--- What this task involves ---
The records that follow are to be transcribed exactly.

--- The data ---
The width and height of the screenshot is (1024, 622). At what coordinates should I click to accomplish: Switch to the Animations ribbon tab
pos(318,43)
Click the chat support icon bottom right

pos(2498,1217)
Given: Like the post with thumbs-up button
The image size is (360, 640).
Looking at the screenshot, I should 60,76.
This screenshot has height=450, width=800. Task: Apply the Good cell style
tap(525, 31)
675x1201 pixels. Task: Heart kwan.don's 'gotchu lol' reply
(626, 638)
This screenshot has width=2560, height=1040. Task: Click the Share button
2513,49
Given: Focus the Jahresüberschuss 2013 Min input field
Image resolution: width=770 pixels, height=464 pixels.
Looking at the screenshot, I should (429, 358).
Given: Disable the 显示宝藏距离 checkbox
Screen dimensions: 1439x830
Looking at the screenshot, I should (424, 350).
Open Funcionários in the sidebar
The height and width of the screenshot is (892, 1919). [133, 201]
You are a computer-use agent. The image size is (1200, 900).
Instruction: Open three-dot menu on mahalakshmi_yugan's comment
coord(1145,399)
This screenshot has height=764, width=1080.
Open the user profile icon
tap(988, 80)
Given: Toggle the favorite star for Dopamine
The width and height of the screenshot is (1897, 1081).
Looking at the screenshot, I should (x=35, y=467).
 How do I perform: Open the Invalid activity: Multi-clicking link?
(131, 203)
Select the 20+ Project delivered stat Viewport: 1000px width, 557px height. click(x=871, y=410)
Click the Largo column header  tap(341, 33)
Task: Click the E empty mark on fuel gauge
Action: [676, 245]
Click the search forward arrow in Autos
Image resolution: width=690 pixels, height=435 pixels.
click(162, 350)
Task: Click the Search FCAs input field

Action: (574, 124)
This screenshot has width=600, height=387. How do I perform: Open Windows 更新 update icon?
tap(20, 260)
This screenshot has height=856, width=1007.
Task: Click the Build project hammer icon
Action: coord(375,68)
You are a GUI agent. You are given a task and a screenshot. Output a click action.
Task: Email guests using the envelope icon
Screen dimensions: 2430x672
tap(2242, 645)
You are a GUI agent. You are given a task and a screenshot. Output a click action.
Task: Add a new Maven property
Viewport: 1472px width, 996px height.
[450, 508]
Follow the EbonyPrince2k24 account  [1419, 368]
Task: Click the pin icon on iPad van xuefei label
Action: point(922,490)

--- Result of this task ---
The width and height of the screenshot is (1024, 622). At what coordinates should I click to accomplish: Switch to the Animations ribbon tab
pos(318,43)
Click the chat support icon bottom right

pos(2498,1217)
Given: Like the post with thumbs-up button
The image size is (360, 640).
Looking at the screenshot, I should 60,76.
This screenshot has height=450, width=800. Task: Apply the Good cell style
tap(525, 31)
675x1201 pixels. Task: Heart kwan.don's 'gotchu lol' reply
(626, 638)
This screenshot has width=2560, height=1040. Task: Click the Share button
2513,49
Given: Focus the Jahresüberschuss 2013 Min input field
Image resolution: width=770 pixels, height=464 pixels.
Looking at the screenshot, I should (429, 358).
Given: Disable the 显示宝藏距离 checkbox
Screen dimensions: 1439x830
Looking at the screenshot, I should (424, 350).
Open Funcionários in the sidebar
The height and width of the screenshot is (892, 1919). [133, 201]
You are a computer-use agent. The image size is (1200, 900).
Instruction: Open three-dot menu on mahalakshmi_yugan's comment
coord(1145,399)
This screenshot has height=764, width=1080.
Open the user profile icon
tap(988, 80)
Given: Toggle the favorite star for Dopamine
The width and height of the screenshot is (1897, 1081).
Looking at the screenshot, I should (x=35, y=467).
 How do I perform: Open the Invalid activity: Multi-clicking link?
(131, 203)
Select the 20+ Project delivered stat Viewport: 1000px width, 557px height. click(x=871, y=410)
Click the Largo column header  tap(341, 33)
Task: Click the E empty mark on fuel gauge
Action: [676, 245]
Click the search forward arrow in Autos
Image resolution: width=690 pixels, height=435 pixels.
click(162, 350)
Task: Click the Search FCAs input field

Action: (574, 124)
This screenshot has width=600, height=387. How do I perform: Open Windows 更新 update icon?
tap(20, 260)
This screenshot has height=856, width=1007.
Task: Click the Build project hammer icon
Action: coord(375,68)
You are a GUI agent. You are given a task and a screenshot. Output a click action.
Task: Email guests using the envelope icon
Screen dimensions: 2430x672
tap(2242, 645)
You are a GUI agent. You are given a task and a screenshot. Output a click action.
Task: Add a new Maven property
Viewport: 1472px width, 996px height.
[450, 508]
Follow the EbonyPrince2k24 account  [1419, 368]
Task: Click the pin icon on iPad van xuefei label
Action: point(922,490)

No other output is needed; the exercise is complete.